If one had mercury in a vessel, wouldn't the resistance change with
pressure (since the molecules are being compressed together under
higher pressure). If so, could you measure that difference to provide
an accurate mmHG reading.
Just a thought.
And an interesting idea. Except that fluids in general, and mercury (a
liquid metal) are *mostly* incompressible. (OK, they can be compressed, as
Howard Hughs found out, but only under *extreme* pressure - not
barometric.)
Also, I'm sure you could use a laser reflected also to get very
accurate measurements (especially if a mirror was floated on the
surface of the mercury).
Another neat idea. Depending upon the diameter of the container the
mercury was in, and the purity, you might be able to bounce the laser off
the top of the mercury directly.
What might work better would be to make either a simple sealed vertical
tube manometer, or a U-tube manometer with one sealed end, and pass a
nichrome wire through the end of the tube, down into the mercury. As the
pressure changes, the mercury would rise and fall in the tube. This
changes the length of nichrome wire above the mercury. Since the
resistance of the wire would be proportional to the length above the
mewcury, the resistance is proportional to the pressure. Do a google
search on McLeod Gauge - used to measure vacuum.

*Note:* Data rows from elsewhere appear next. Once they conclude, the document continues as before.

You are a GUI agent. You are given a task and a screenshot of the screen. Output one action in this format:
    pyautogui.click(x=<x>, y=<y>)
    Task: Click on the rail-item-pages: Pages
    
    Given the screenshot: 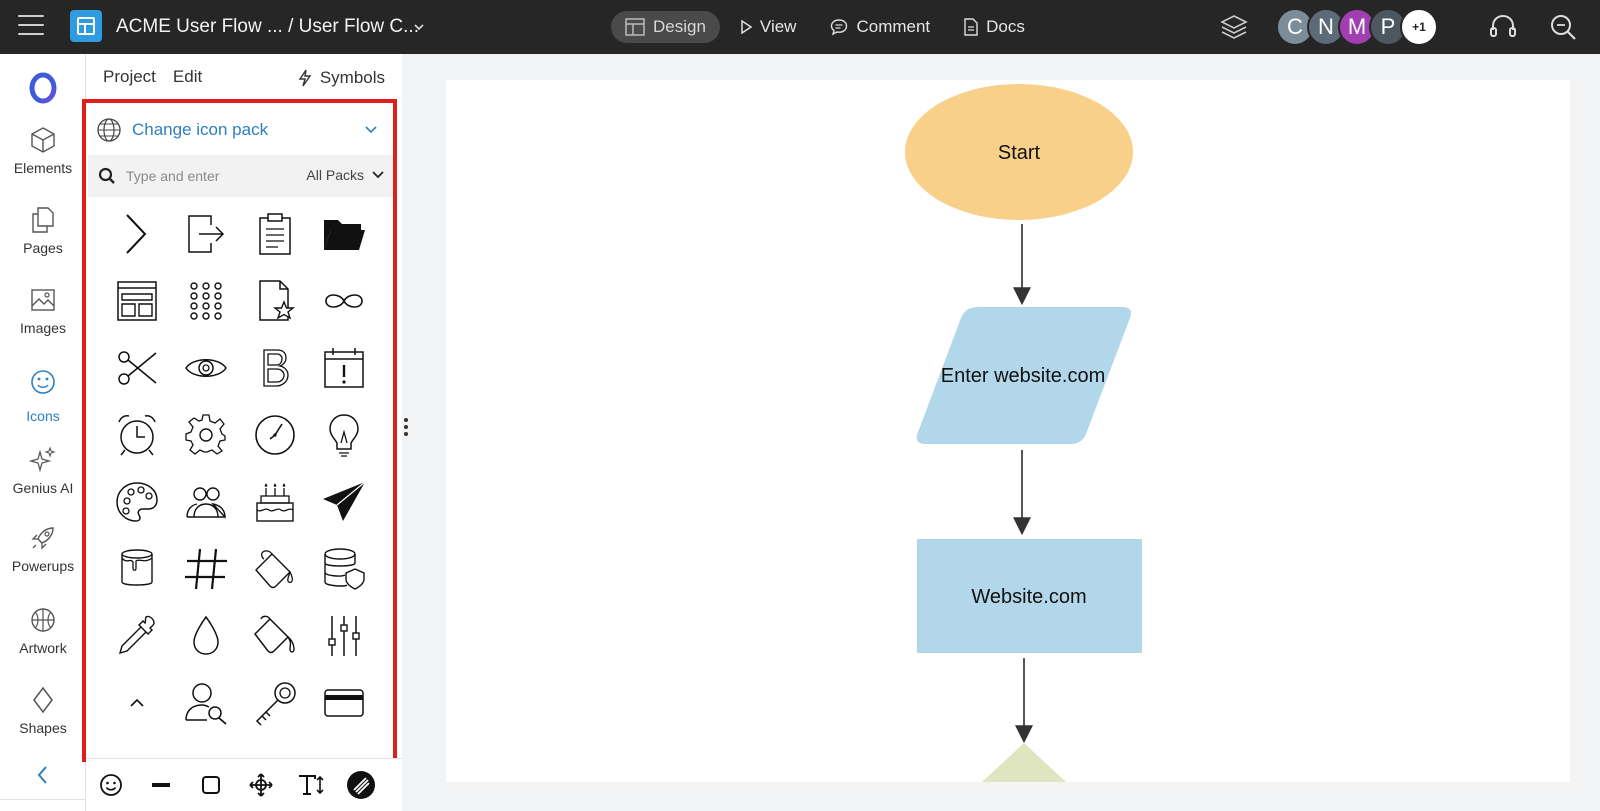 What is the action you would take?
    pyautogui.click(x=43, y=231)
    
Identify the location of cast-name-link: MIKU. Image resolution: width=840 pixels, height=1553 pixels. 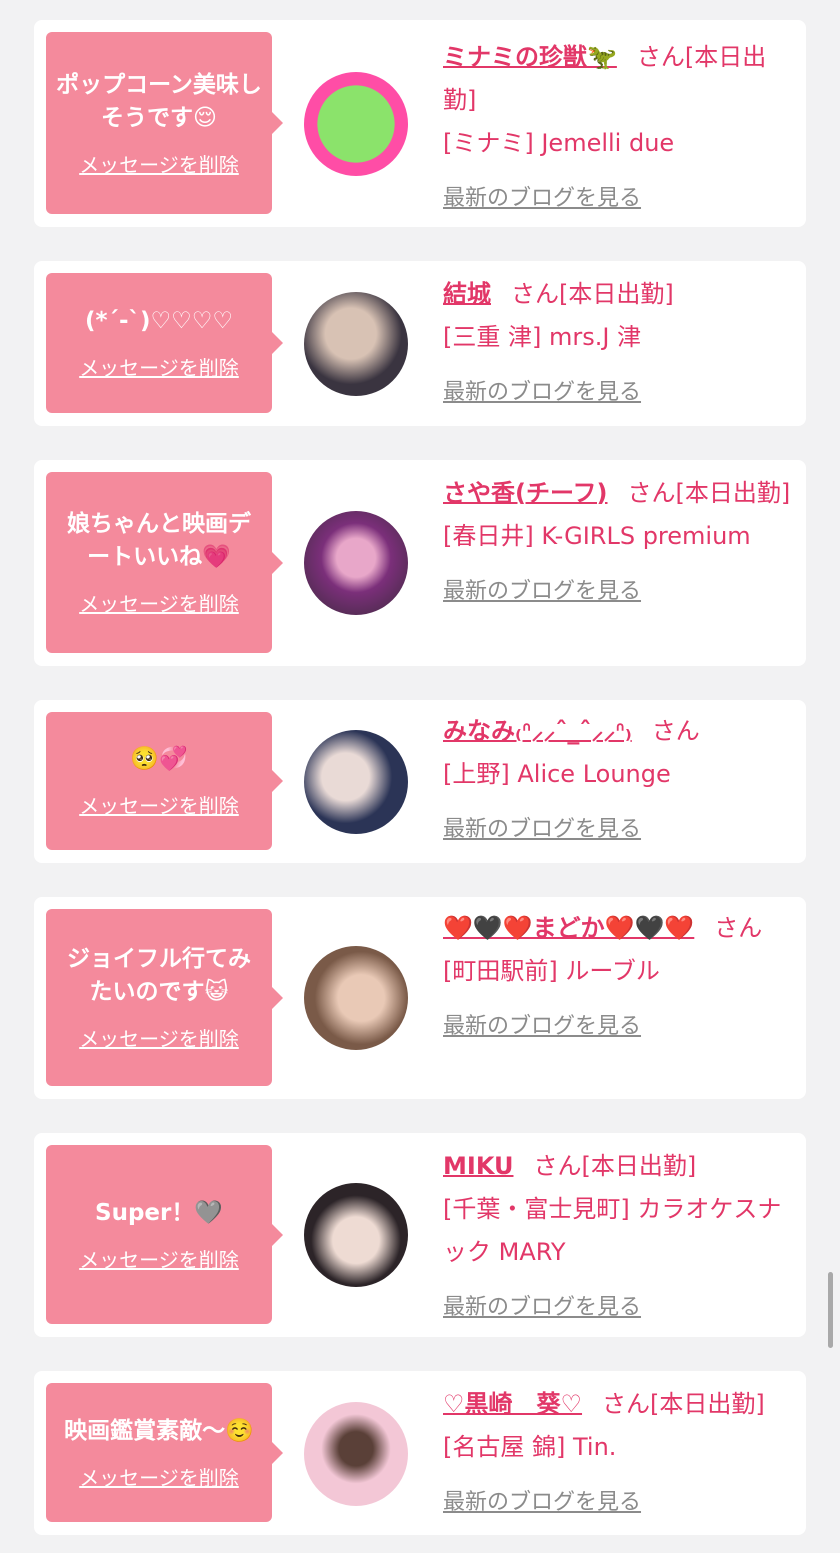
(478, 1166).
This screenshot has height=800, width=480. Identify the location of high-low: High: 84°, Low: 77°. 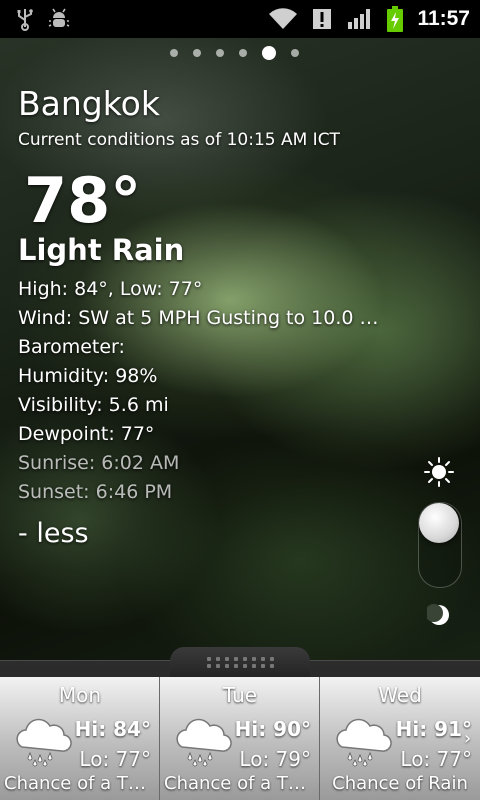
(110, 289).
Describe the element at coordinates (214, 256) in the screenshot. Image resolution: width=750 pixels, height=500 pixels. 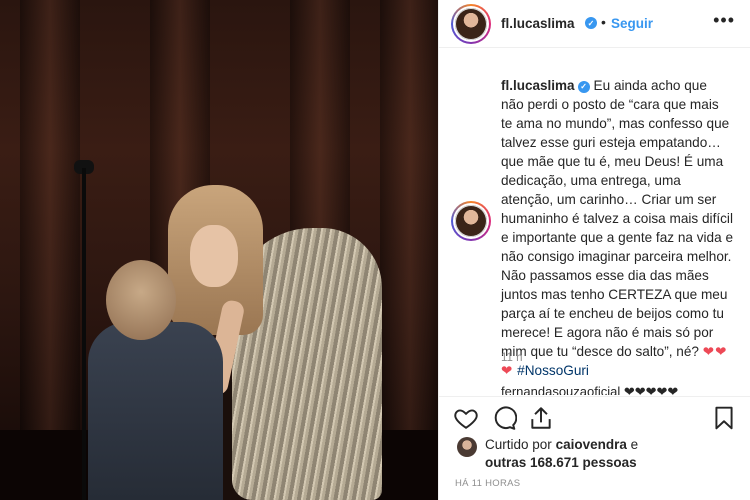
I see `woman-face` at that location.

I don't know how the industial grade Barometric sensors work so please
forgive me if I've stated the obvious.
Well, you are inventive. "Industrial" sensors can come in a variety of
mechanical designs, depending upon the range of pressures needed to be
measured, the type of signal needed, and the accuracy needed. I've seen
designs that were steel bellows where the end of the bellows formed a
capacitor. There is the bourdon-tube design - like a regular pressure
gauge, except that instead of the needle rotating on a dial face, it is the
wiper rotating around a potentiometer. Others used a sealed chamber with a
diaphram across one end. A strain gage of some sort is attached to the
diaphram. As pressure changes, the diaphram flexes, causing changes in the
strain gage. Strain gage could be replaced with a piezo-resistive element.
One of the most interesting gauges I've worked with was the Leybold-Heraeus
spinning ball viscometer. It was used as a reference to calibrate all the
other vacuum gauges. It suspended a small metal ball in a magnetic field.
The ball was spun up to an exact RPM than allowed to coast down to a lower,
set RPM. The rate at which the ball slowed down indicated the drag from
gas friction, and is proportional to the absolute pressure.